- MATERIAL SUPPLIED
=-=-=-=-=

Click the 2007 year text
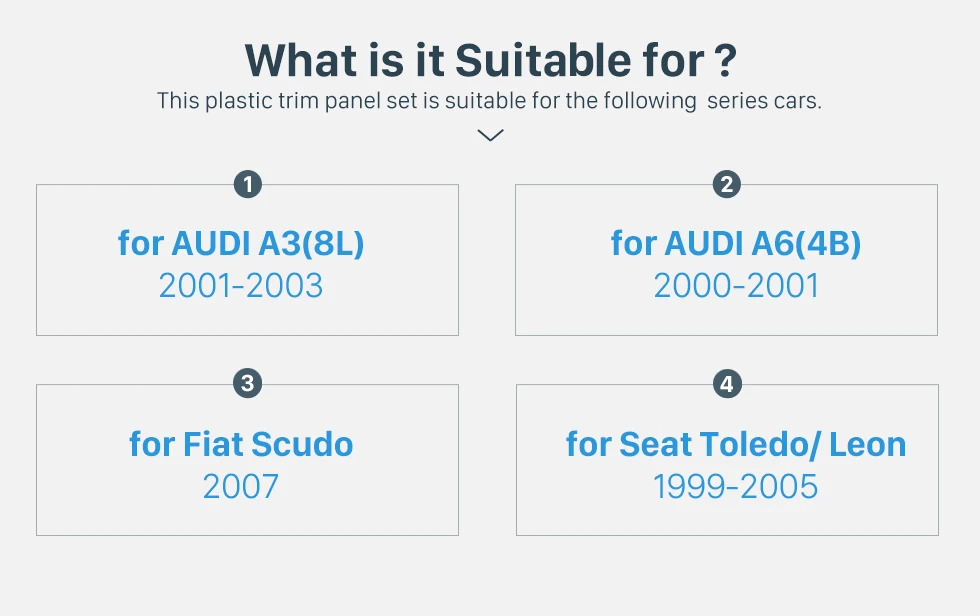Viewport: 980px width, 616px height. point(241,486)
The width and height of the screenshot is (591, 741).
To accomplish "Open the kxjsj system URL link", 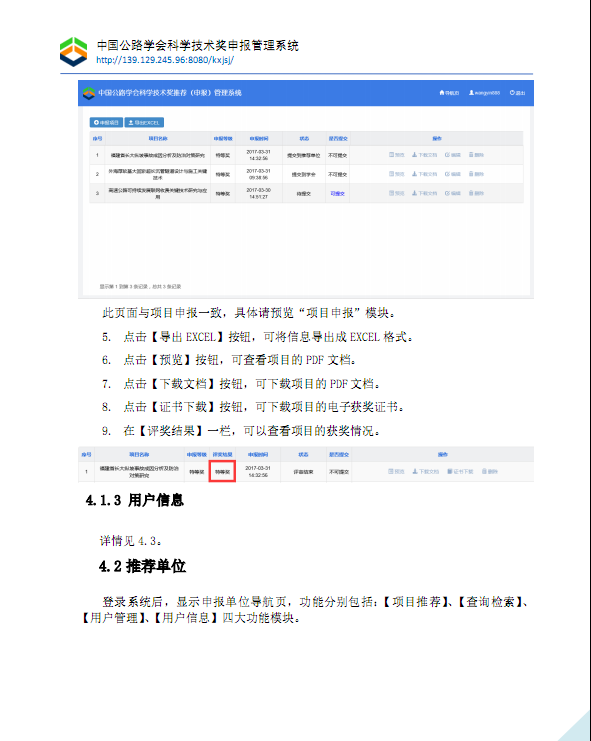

=-=-=-=-=

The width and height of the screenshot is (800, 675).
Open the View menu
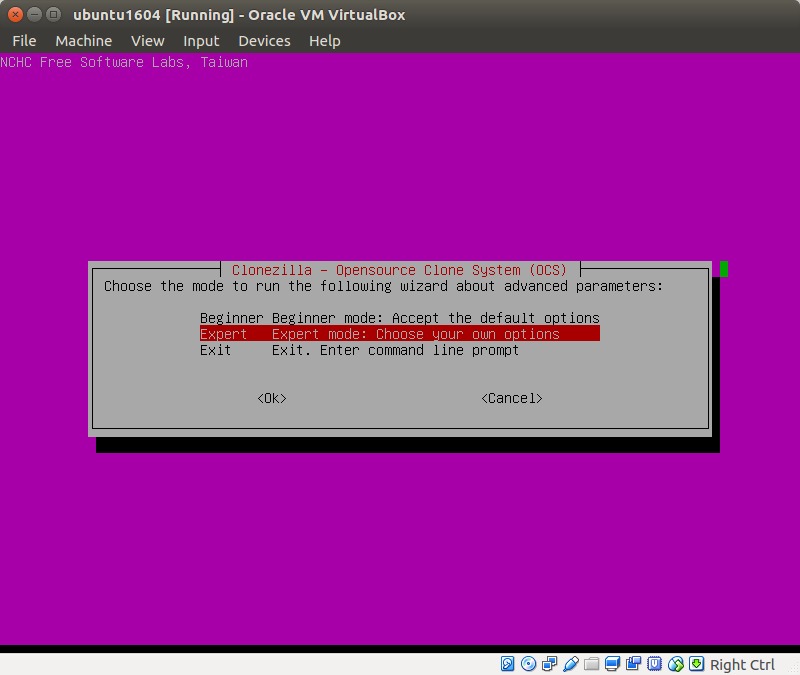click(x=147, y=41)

=-=-=-=-=

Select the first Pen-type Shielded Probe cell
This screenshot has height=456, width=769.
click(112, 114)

=-=-=-=-=

What is wanted is an exact copy of the lines above from the one containing "Click the 2007 year text" through the one containing "the kxjsj system", with no pictures in it.

- WRITTEN RESPONSE
Click the 2007 year text
Viewport: 980px width, 616px height. point(241,486)
The width and height of the screenshot is (591, 741).
To accomplish "Open the kxjsj system URL link", 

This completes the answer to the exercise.